Monday, Nov. 13, 1972
Trojan Tactician
For John McKay, head football coach of the University of Southern California, the trip north to play his alma mater, the University of Oregon, might have been a sentimental journey. One look at the playing conditions was enough to dampen any thought of old school ties. A driving rain had turned the artificial turf into one big slippery sponge. The game, which was supposed to have been a romp for the Trojans, turned into a tossup. After 30 minutes of fumbles and false starts, neither team had scored, and U.S.C. sloshed into the locker room at half time for the Trojan equivalent of a pep talk. It was hardly the stuff that movies are made of. McKay quietly told his defensive unit that "you can make it happen." He reminded Quarterback Mike Rae that he had "the right to ask officials for a dry ball." Gently, the coach called on everyone to show more aggressiveness.
McKay's soft sell did not exactly send the Trojans storming back onto the field. But Sophomore Anthony Davis, for one, got the message. Midway in the third quarter, the tiny (5 ft. 9 in.) tailback splashed around left end and went 48 yds. for a touchdown. Minutes later, following the solid blocking of Center Dave Brown and Guard Allan Graf, Davis splattered for 55 yds. and another score. The Trojan defense, anchored by Linebacker Richard Wood and Cornerback Charles Hinton, who intercepted two Oregon passes, stiffened as requested and U.S.C. went on to win 18-0. It was the eighth victory in a row for U.S.C., the nation's No. 1 college team, and it further strengthened McKay's bid for the title of No. 1 coach. Said Oregon Coach Len Casanova: "A good coach has got to be a good recruiter, a good on-field teacher and a good tactician, devising strategy and making adjustments under fire.
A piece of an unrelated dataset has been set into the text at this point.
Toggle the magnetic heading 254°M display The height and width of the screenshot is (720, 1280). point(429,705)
I have seen a lot of coaches who were good in one or two of these categories, but not all three. John McKay has it all."
Tactician is the word for McKay. The Trojans had barely dried out last week when he began preparing for U.S.C.'s next opponent, Washington State. Armed with a battery of movie projectors, McKay and his eight assistants spent an entire day studying State game films, making elaborate diagrams of every player's move on every play. The data was then fed into a computer, which produced a printout of the team's reactions--and their weaknesses--in any given situation. McKay then spent the better part of his 80-hour work week devising the precise, detailed game plan that has become the U.S.C. trademark. The best evidence that McKay's intricate preparation works is his record at U.S.C.: 96 wins, 33 losses; six Pacific Eight Conference titles; five Rose Bowl teams; 23 All-Americas; two Heisman Trophy winners (Mike Garrett and O.J. Simpson); two undefeated seasons; and two national championships.
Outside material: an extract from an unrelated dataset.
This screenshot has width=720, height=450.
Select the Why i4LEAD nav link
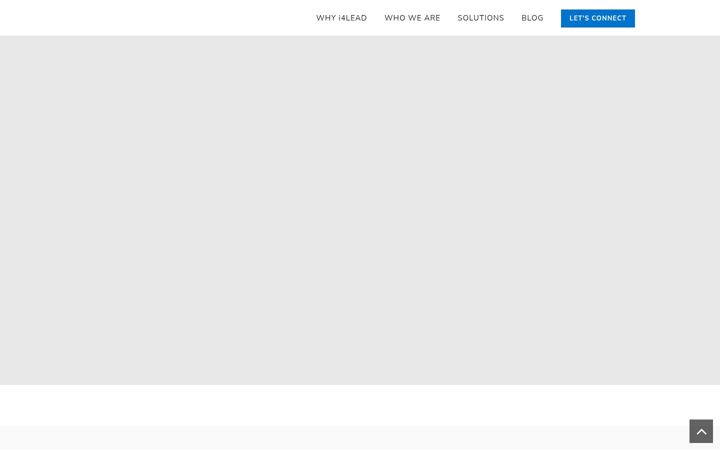(341, 18)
Explosive I. At Oregon, McKay was a flashy halfback who helped lead his team into the 1949 Cotton Bowl. After graduation he decided that he would not play as a pro and took a $2,800-a-year job as assistant coach at his alma mater. In 1959 he joined the U.S.C. staff. One year later he was named head coach. After two losing seasons, he silenced the protests of U.S.C.'s rabid alumni by sweeping both the 1962 national championship and Coach-of-the-Year honors. The first coach to popularize the explosive I formation, McKay has a knack for confusing defenses with deceptive variations on a basic play. One Trojan favorite, a sweep known affectionately as "student-body left" because the entire team seems to swing out to run interference, can be run from any one of 32 formations.
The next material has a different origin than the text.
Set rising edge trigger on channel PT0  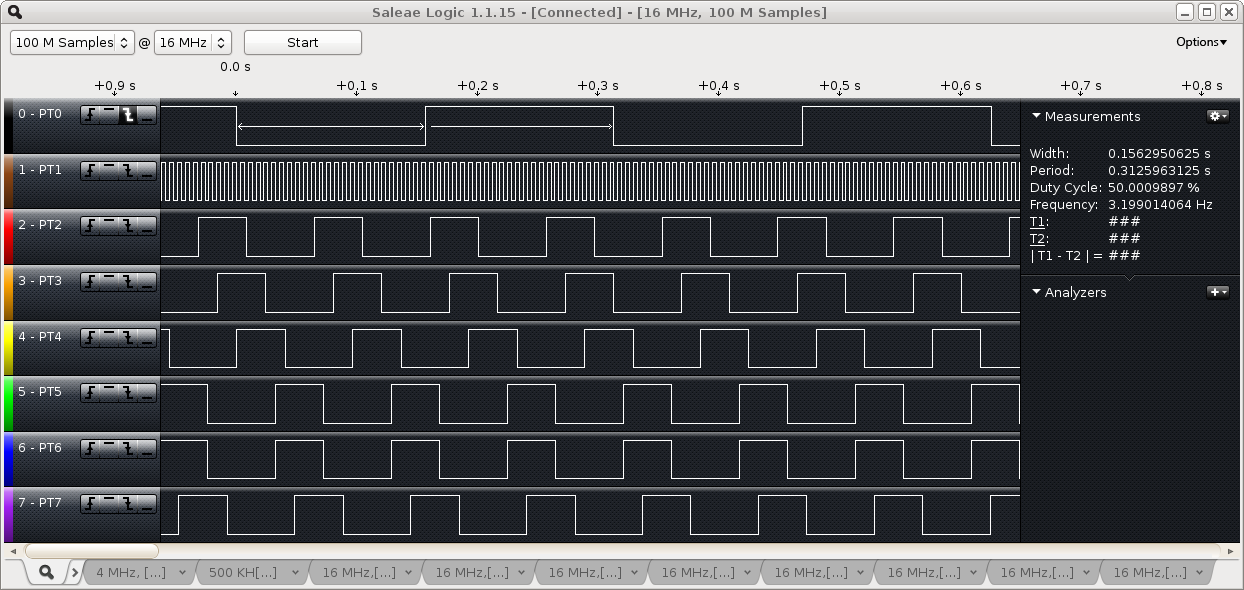90,115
For all of his innovative ways, McKay holds to a prosaic philosophy: "Players win; plays don't." As a recruiter, he stays close to home: of the 100 U.S.C. players currently on scholarship, only five are from out of state. McKay's pitch--like his pep talks--is low-key and persuasive: a good education, a lucrative summer job, a chance to play with a proven winner and an influential assist at landing a job after graduation. If a high school star is good enough to look forward to a pro career, McKay lets it drop that 27 former U.S.C. players--more graduates than from any other college--are now playing in the big league. While winnowing the yearly crop of 500 or more prospects down to a choice 25, McKay and his trusty computer are quick to spot and reject a possible malcontent. "The wheeze about building character is a joke," he says. "Most boys we get are 18. Their character has long since been built, usually in the home. About all we can teach a kid is how to play football."
Now 49, McKay is a jaunty, dapper hustler who earns upwards of $75,000 a year from his jobs as coach, athletic director, weekly TV football analyst and after-dinner speaker. Two years ago, he turned down an enticing $100,000 offer to coach the Los Angeles Rams. "I am one who believes that college football is a helluva challenge," he says, "perhaps even tougher than the pros." Friends believe that there was another reason for turning down the pro bid: he did not want to miss the opportunity of coaching his son, John K. McKay, a sophomore who is currently U.S.C.'s top pass receiver. Recruiting young John was "easier than usual," the elder McKay says solemnly. "I know his mother quite well."